Wow, that was a well thought out post. They should ban commerical fishing and let the recs catch more. One thing I can't stand is more for me!

As long as recs and coms are divided we will lose more.

Oh yeah and they should stop trawling for stripers, let the dory fishermen get em and switch to hook and line. But dont try to end comm fishing altogether. Thats why I hate CCA, nothing but a anti comm group...

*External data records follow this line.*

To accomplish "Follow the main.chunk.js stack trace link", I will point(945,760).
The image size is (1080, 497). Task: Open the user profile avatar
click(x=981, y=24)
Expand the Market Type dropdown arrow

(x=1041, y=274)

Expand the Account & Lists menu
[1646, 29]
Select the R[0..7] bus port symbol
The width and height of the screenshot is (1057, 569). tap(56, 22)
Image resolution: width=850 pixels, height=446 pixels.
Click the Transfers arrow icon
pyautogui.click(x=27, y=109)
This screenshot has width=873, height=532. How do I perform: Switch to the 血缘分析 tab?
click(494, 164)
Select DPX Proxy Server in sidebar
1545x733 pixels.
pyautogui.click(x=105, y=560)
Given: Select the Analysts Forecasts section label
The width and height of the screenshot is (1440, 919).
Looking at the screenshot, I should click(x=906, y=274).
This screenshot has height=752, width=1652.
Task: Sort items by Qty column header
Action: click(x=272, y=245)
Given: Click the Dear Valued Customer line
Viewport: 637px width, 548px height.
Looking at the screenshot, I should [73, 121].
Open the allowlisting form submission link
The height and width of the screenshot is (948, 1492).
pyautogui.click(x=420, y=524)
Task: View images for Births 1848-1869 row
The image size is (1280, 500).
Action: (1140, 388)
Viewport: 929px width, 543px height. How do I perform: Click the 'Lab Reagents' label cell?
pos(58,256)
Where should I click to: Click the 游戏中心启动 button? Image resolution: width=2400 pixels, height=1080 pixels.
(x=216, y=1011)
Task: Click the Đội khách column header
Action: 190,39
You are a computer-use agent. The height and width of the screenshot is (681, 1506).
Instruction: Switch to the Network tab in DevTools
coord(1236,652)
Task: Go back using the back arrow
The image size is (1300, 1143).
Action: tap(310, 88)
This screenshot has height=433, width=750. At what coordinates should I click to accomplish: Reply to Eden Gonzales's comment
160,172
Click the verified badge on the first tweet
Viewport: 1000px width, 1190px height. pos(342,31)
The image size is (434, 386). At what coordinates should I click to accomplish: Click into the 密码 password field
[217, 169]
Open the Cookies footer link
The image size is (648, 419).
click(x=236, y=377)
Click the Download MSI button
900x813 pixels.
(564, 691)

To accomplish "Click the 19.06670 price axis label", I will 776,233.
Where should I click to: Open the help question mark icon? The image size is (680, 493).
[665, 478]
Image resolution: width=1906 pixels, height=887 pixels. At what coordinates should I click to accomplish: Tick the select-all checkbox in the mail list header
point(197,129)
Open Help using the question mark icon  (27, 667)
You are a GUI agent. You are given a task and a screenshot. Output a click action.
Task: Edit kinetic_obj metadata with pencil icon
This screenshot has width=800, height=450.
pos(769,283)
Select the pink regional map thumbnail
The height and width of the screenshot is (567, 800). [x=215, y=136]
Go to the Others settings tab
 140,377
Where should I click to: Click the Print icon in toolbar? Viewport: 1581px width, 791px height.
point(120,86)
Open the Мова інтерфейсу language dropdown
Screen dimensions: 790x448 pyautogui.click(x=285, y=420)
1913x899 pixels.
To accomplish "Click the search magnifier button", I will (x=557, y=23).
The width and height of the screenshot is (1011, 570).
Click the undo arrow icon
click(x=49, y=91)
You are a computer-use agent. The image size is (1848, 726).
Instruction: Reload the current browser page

Oh well, theres my rant...:beer:


----------



## twitch (Jan 29, 2008)

Cdog said:


> Wow, that was a well thought out post. They should ban commerical fishing and let the recs catch more. One thing I can't stand is more for me!
> 
> As long as recs and coms are divided we will lose more.
> 
> ...


That isn't a rant, it's just common sense for the well informed....


----------



## fishnimpossible (Feb 1, 2011)

well....im not one to say anything cause if i was offered a job on a trawler,or long liner, ,,i would jump at the chance.....BUT IT WOULD HAVE TO BE ONE BASED IN ALASKA.....yeah,,,the bearing sea.....im not going to lie....those guys go out for a few weeks or a month and some make 6 figures..that would be great for me cause a hard working man like me would then be able to buy a house......it just pisses me off that im a veteran with a 620 credit and its such a problem ,and long line of bullshit to get a loan for a house....but if i was an immigrant..i would be able to get a loan for a house or a gas station...lol...thats why im moving to n.c. soon to buy a trailor...lmfoa.....sorry..i just got side tracked...the issue at hand is comm. fishing for stripers....well heres the deal...if i was born into a family of commercial fisherman and my dad,and grand dad ran those boats im sure my opinion would be totally opposite...!!!!so the only thing left for me to say is ..LETS HOPE THAT THEY LET THESE GUYS MAKE THIER QUOTA,AND GIVE THE REST OF THE WASTE TO A NEEDY SHELTER,OR FOOD BANK....FISH ON !!!!.


----------



## John81 (Apr 24, 2007)

fishnimpossible said:


> well....im not one to say anything cause if i was offered a job on a trawler,or long liner, ,,i would jump at the chance.....BUT IT WOULD HAVE TO BE ONE BASED IN ALASKA.....yeah,,,the bearing sea.....im not going to lie....those guys go out for a few weeks or a month and some make 6 figures..that would be great for me cause a hard working man like me would then be able to buy a house......it just pisses me off that im a veteran with a 620 credit and its such a problem ,and long line of bullshit to get a loan for a house....but if i was an immigrant..i would be able to get a loan for a house or a gas station...lol...thats why im moving to n.c. soon to buy a trailor...lmfoa.....sorry..i just got side tracked...the issue at hand is comm. fishing for stripers....well heres the deal...if i was born into a family of commercial fisherman and my dad,and grand dad ran those boats im sure my opinion would be totally opposite...!!!!so the only thing left for me to say is ..LETS HOPE THAT THEY LET THESE GUYS MAKE THIER QUOTA,AND GIVE THE REST OF THE WASTE TO A NEEDY SHELTER,OR FOOD BANK....FISH ON
> !!!!.


first off a 620 credit score isn't good. And if imigrants have a better credit rating that's why they would get a loan before you. I was Able to get a loan in July but my average credit score from the 3 reports was 770. Everyone wants to be able to own a house isn't that why we are in the shape we are today because they gave everyone with a bad credit score a loan that they couldn't afford. Do the work yourself and raise your credit score bitching doesn't raise it


----------



## TimKan7719 (Apr 4, 2008)

John81 said:


> first off a 620 credit score isn't good. And if imigrants have a better credit rating that's why they would get a loan before you. I was Able to get a loan in July but my average credit score from the 3 reports was 770. Everyone wants to be able to own a house isn't that why we are in the shape we are today because they gave everyone with a bad credit score a loan that they couldn't afford. Do the work yourself and raise your credit score bitching doesn't raise it


No they didnt give everyone with a bad credit score a loan for a house they gave people loans that couldnt afford the loan to begin with a loan. A Person can have a good credit score and still not be able to afford a house. I dont give a crap about credit score, whats your dept to income ratio??? Thats used as much as credit score when applying for a loan now. They want to know if you live past your means.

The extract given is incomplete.